WHAT IS REQUIRED
All lines below between the line with "The image size" and the line with "You are a GUI", including both, must be copied exactly, and the pictures must be omitted.

Collected data entries
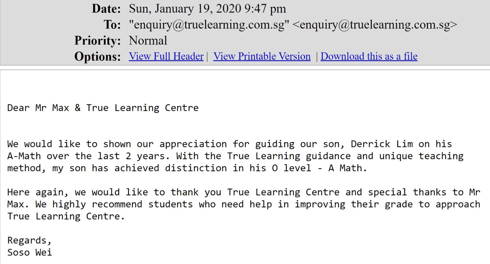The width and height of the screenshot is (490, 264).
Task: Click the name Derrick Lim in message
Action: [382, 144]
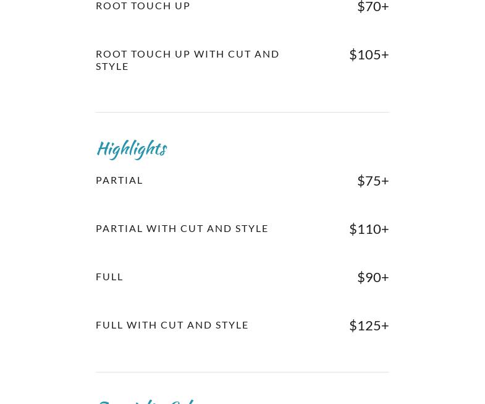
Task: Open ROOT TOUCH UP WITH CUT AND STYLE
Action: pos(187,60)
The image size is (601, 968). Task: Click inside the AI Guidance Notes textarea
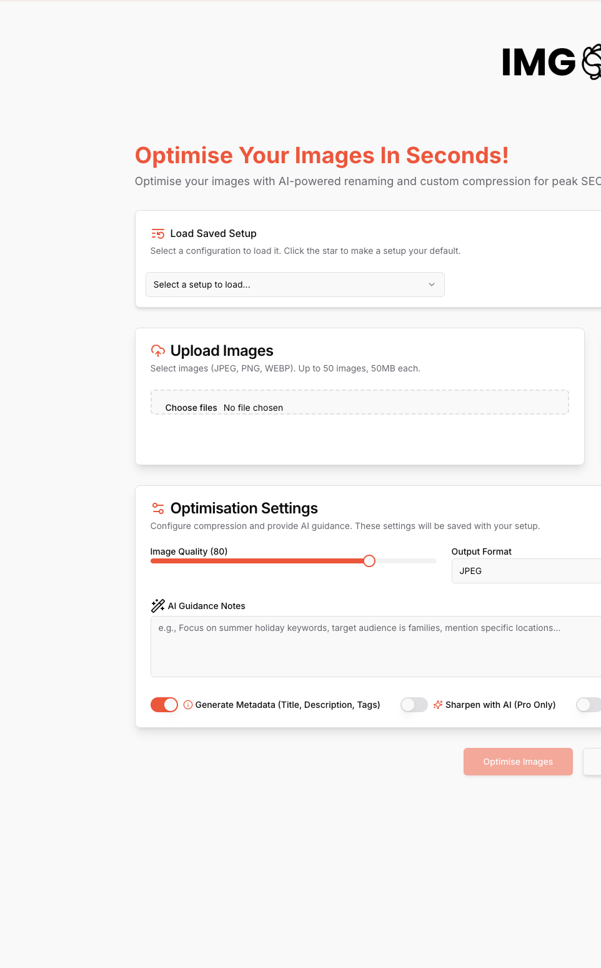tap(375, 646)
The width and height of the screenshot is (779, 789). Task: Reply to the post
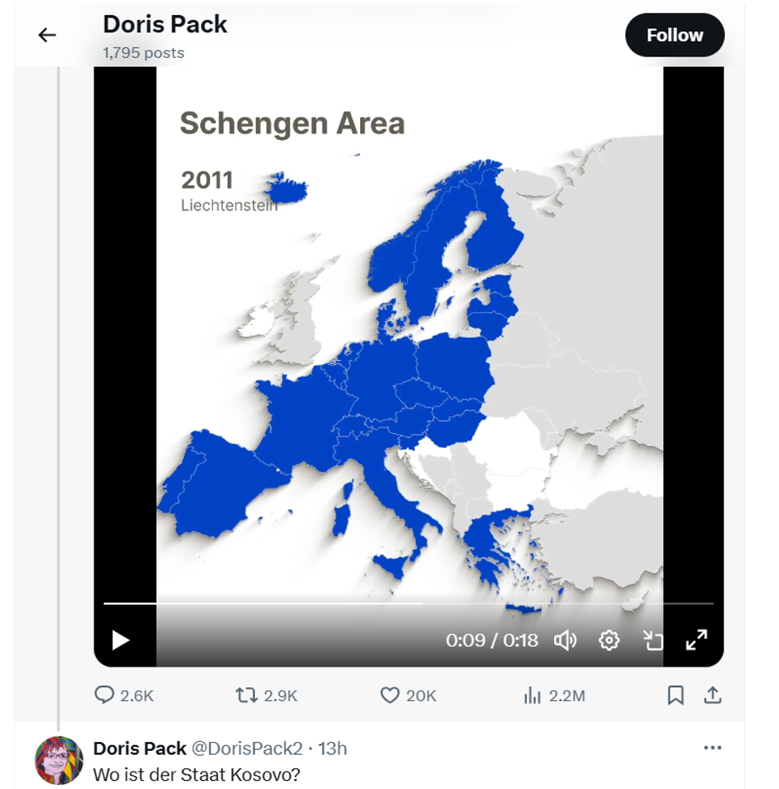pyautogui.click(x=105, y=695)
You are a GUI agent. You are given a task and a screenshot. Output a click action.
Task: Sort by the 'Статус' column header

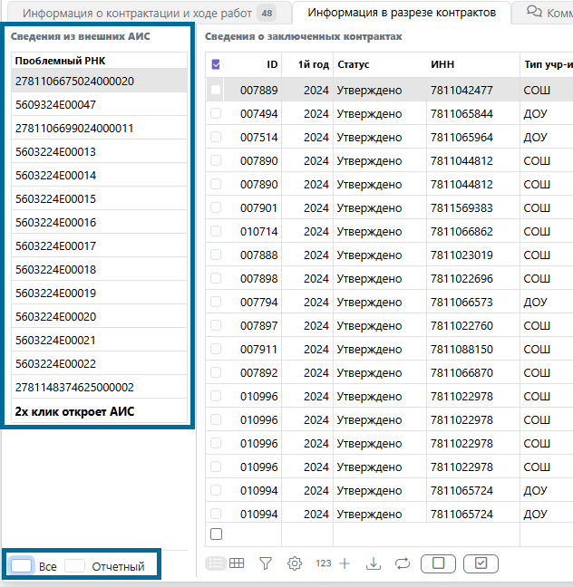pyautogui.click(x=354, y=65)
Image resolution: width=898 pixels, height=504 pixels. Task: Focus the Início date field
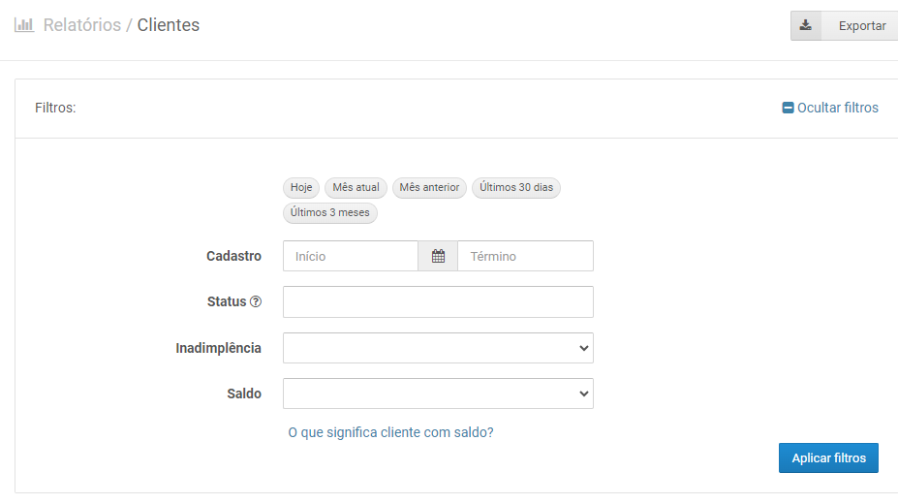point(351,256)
...
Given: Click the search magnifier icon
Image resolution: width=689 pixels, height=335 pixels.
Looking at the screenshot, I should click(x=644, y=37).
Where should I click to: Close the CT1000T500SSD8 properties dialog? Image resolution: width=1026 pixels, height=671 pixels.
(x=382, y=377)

RESULT FOR THIS TASK
The image size is (601, 968). Task: Click inside the AI Guidance Notes textarea
tap(375, 646)
The width and height of the screenshot is (779, 789). Task: Reply to the post
pyautogui.click(x=105, y=695)
You are a GUI agent. You are given a task and a screenshot. Output a click action.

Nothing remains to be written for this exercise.